Indeks bias merupakan salah satu sifat optik yang lazim digunakan untuk menentukan mutu dan kemurnian suatu bahan. Diperoleh kisaran nilai indeks bias 1.4741– 1.5570 (Tabel 1). Hasil tersebut berbeda dengan indeks bias minyak daun kayu manis
asal Ceylon yang dianalisis oleh Gildemeister dan Hoffman yang berkisar 1.531 1.540 (20 °C) (Guenther 1990).
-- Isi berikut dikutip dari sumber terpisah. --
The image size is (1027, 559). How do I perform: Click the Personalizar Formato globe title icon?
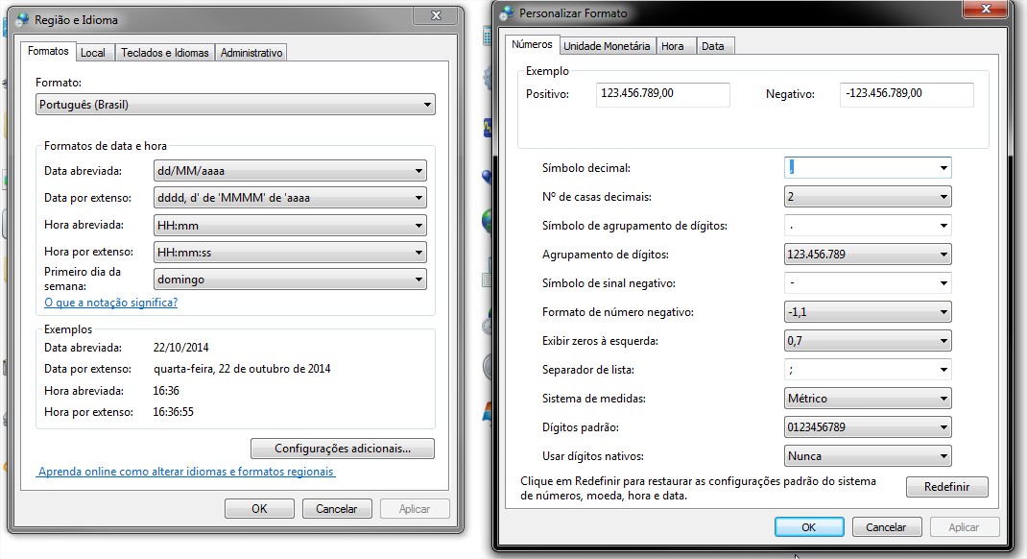click(x=506, y=13)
Hal ini disebabkan perbedaan lokasi tumbuh dan perbedaan kandungan dari minyak atsiri tersebut.
Tabel 1 Hasil pengukuran indeks bias dan warna minyak atsiri dari 15 jenis sampel Cinnamomum
spp
No Sampel Indeks
bias Warna Intensitas warna
1 C. burmanii daun 1.5543 Kuning kecokelatan ++++ 2 C. burmanii kayu 1.5071 Kuning kecokelatan +++++
3 C. camphora 1.4741 Kuning kecokelatan ++++
4 C. cassia 1.5761 Kuning kecokelatan +++++
5 C. cassia komersial 1.5570 Kuning kecokelatan ++++++
6 C. celebicum 1.5351 Kuning kehijauan +++
7 C. grandiflorum 1.4952 Kuning kehijauan ++
8 C. iners 1.4850 Kuning kecokelatan +++++
9 C. javanicum 1.5502 Kuning kecokelatan +++
10 C. multiflorum 1.5253 Kuning kehijauan +
11 C. porrectum 1.5014 Kuning kehijauan ++++
12 C. rhynchophyllum 1.4759 Kuning kehijauan +++
13 C. sintoc 1.5351 Kuning kehijauan ++++
14 C. subavenium 1.4854 Kuning kehijauan +++
15 C. verum 1.5351 Kuning kecokelatan ++++++
Keterangan : + : hijau seulas ++++ : cokelat seulas ++ : sedikit hijau +++++ : cokelat pudar +++ : hijau muda ++++++ : cokelat muda
Uji Fitotoksisitas
Aplikasi insektisida nabati di lapangan tidak hanya berakibat pada hama, namun dapat memengaruhi pula tanaman tempat hama berada. Efek merusak pada tanaman yang terpajan disebut fitotoksisitas. Zat-zat nonpolar yang berwujud minyak dalam ekstrak kasar sering kali bersifat fitotoksik dengan merusak lapisan lilin kutikula daun atau membran sel (Prijono 2005a).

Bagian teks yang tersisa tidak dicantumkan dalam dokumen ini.